What is needed => From the line with "This screenshot has height=512, width=980." to the last line of the data below, repeat every line exactly and add nothing.

Data section =>

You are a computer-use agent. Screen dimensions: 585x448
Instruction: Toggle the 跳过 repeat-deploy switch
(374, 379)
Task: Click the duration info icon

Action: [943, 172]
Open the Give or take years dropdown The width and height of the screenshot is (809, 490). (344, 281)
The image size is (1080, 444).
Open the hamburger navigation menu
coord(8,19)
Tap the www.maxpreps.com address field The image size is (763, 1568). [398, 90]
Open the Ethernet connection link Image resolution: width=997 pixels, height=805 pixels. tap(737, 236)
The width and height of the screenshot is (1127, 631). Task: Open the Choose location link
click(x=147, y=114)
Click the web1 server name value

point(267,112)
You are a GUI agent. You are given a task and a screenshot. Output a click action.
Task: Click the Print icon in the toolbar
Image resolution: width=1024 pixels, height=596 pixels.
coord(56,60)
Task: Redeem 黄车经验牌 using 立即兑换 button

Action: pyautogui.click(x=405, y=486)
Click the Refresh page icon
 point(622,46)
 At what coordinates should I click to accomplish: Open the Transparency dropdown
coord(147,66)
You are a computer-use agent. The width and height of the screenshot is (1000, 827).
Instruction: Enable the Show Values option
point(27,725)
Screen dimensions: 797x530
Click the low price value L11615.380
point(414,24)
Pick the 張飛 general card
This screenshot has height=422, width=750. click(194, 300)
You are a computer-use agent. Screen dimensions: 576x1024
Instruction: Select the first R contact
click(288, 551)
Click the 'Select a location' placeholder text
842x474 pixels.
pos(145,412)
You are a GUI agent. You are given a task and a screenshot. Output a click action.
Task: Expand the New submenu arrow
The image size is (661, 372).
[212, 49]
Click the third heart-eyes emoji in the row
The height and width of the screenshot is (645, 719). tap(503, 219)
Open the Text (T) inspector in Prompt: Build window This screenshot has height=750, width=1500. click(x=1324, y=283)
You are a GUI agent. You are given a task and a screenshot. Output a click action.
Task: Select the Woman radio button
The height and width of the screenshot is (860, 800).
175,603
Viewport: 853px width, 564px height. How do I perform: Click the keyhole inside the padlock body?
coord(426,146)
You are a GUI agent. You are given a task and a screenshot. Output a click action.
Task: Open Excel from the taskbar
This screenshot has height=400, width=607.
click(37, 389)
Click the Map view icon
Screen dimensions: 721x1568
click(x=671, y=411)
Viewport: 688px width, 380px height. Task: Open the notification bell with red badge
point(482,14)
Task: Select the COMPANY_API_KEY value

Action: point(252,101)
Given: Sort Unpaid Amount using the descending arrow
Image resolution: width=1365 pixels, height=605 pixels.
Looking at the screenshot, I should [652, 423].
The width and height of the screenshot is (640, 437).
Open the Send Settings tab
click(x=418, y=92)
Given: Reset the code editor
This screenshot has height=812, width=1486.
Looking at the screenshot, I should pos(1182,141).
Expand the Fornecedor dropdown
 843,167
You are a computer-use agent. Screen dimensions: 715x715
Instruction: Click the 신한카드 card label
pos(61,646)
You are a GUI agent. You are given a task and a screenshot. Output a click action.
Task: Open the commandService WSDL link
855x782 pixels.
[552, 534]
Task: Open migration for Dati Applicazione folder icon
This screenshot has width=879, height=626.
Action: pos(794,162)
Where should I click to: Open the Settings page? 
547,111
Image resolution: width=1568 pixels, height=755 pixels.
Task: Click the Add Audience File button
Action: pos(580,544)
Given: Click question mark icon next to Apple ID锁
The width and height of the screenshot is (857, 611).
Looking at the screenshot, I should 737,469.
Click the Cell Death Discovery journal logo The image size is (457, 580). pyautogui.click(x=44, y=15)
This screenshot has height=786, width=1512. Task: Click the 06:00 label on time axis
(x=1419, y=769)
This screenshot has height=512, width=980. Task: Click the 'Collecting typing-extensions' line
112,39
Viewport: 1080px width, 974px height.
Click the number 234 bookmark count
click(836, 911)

Solution to the problem =>
This screenshot has height=512, width=980. Task: Click the 'Collecting typing-extensions' line
112,39
Viewport: 1080px width, 974px height.
Click the number 234 bookmark count
click(836, 911)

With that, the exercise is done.